Lewiston High School principal leaving to head Lee Academy

Posted Aug. 06, 2013, at 5:19 p.m.
Last modified Aug. 06, 2013, at 7:45 p.m.
Longtime Lewiston High School Principal Gus LeBlanc, sitting behind his desk at LHS Tuesday afternoon, will be leaving LHS to become headmaster at Lee Academy on Sept. 1.
Russ Dillingham | Sun Journal
Longtime Lewiston High School Principal Gus LeBlanc, sitting behind his desk at LHS Tuesday afternoon, will be leaving LHS to become headmaster at Lee Academy on Sept. 1.

LEWISTON, Maine — Gus LeBlanc, who has been Lewiston High School principal since 2006, is leaving to become headmaster at Lee Academy in September.

There’s a big difference between the two high schools.

Lewiston High is a public school with nearly 1,300 students, among the largest high school in Maine.

Lee Academy is a private school with 270 students in Lee, Maine, about 60 miles north of Bangor. It serves as a public school to area towns, and has 128 boarding students from countries such as China, South Korea and the Philippines. LeBlanc will also serve as chairman of the board of two English speaking schools in South Korea and the Philippines run by Lee Academy.

“I was asked how did I feel about dealing with kids from foreign countries. I said I do it every day,” LeBlanc said. About 20 percent of the school’s population are Somali.

He said he’ll miss Lewiston, the community, the students and faculty, but couldn’t turn down the adventure. “It’s an opportunity to learn and grow,” LeBlanc said.

LeBlanc, 61, came to Lewiston High School after serving as principal at Montello Elementary, assistant principal at Oak Hill High School in Wales, and principal at Leavitt Area High School in Turner.

He grew up in Old Town in a Franco-American family.

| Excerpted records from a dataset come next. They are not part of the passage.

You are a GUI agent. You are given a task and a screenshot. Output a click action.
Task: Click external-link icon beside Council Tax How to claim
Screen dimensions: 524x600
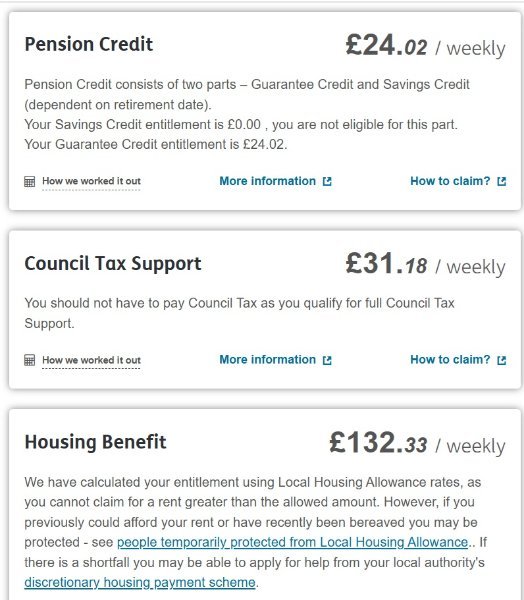point(501,360)
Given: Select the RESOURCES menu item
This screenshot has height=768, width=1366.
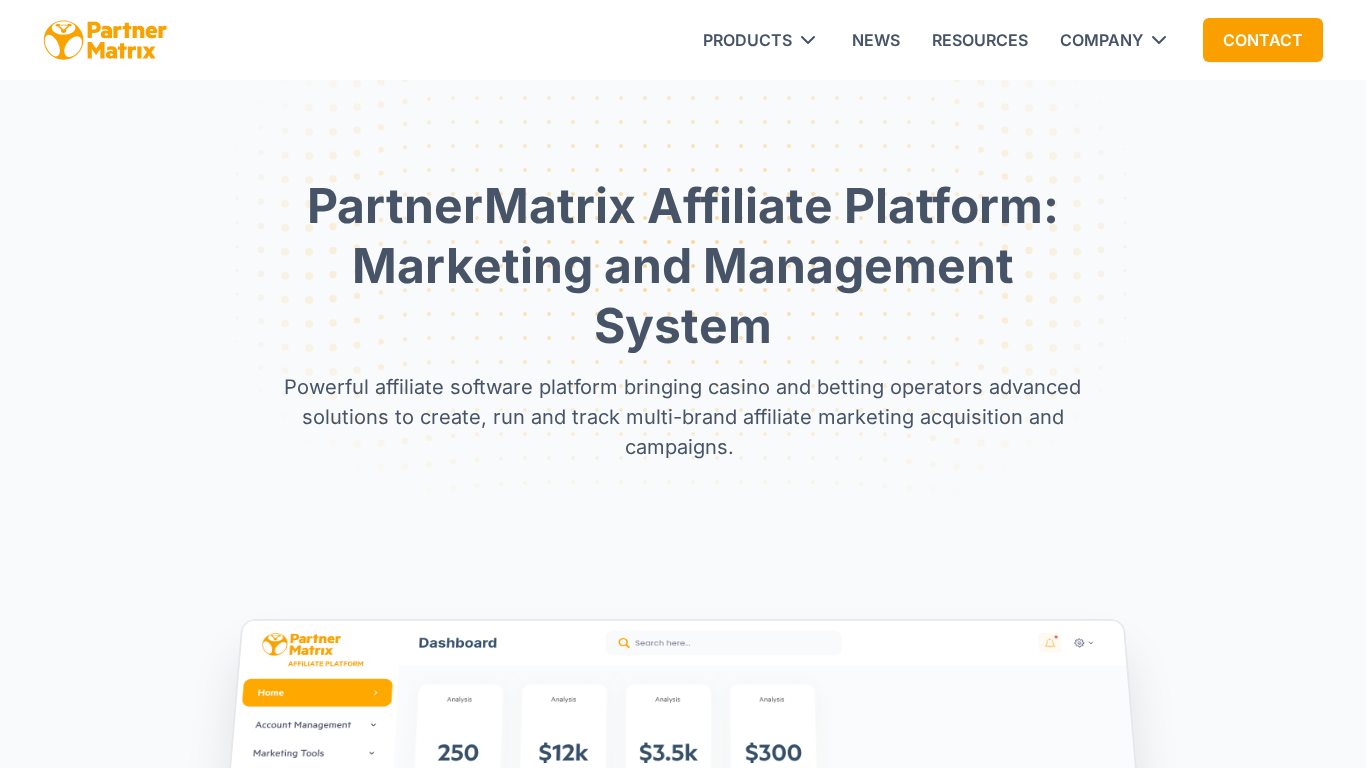Looking at the screenshot, I should [980, 40].
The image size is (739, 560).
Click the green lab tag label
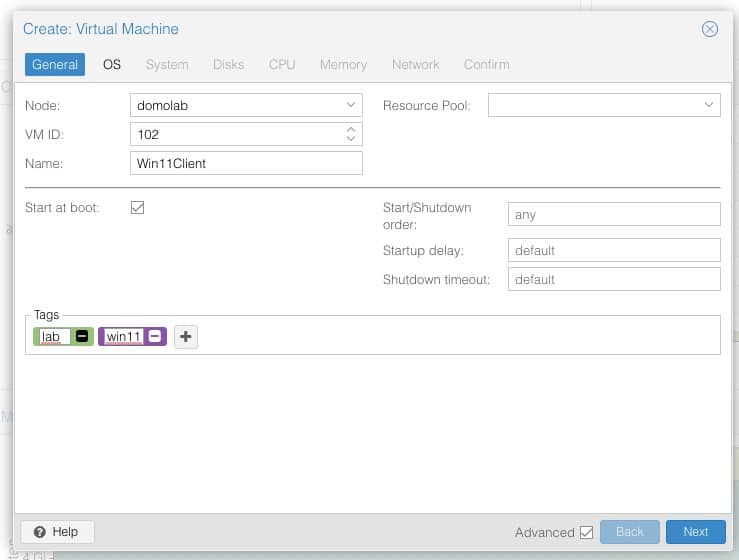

He graduated from the University of Maine in Orono and has been an educator for 38 years, the last 15 in Lewiston.

LeBlanc said he’s worked to raise expectations, and students have met them. He’s coached students to always do more than asked.

The result is a higher high school graduation rate. The percentage of students who graduate in four years went from 58 percent six years ago to 73 percent in 2012, he said.

During an interview Tuesday, LeBlanc recalled being new on the job and meeting with a student to show him expectations needed to come up.

In August 2006, a high school senior walked into LeBlanc’s office asking that he be eligible to play sports. The student had not passed most of his classes during the past three years.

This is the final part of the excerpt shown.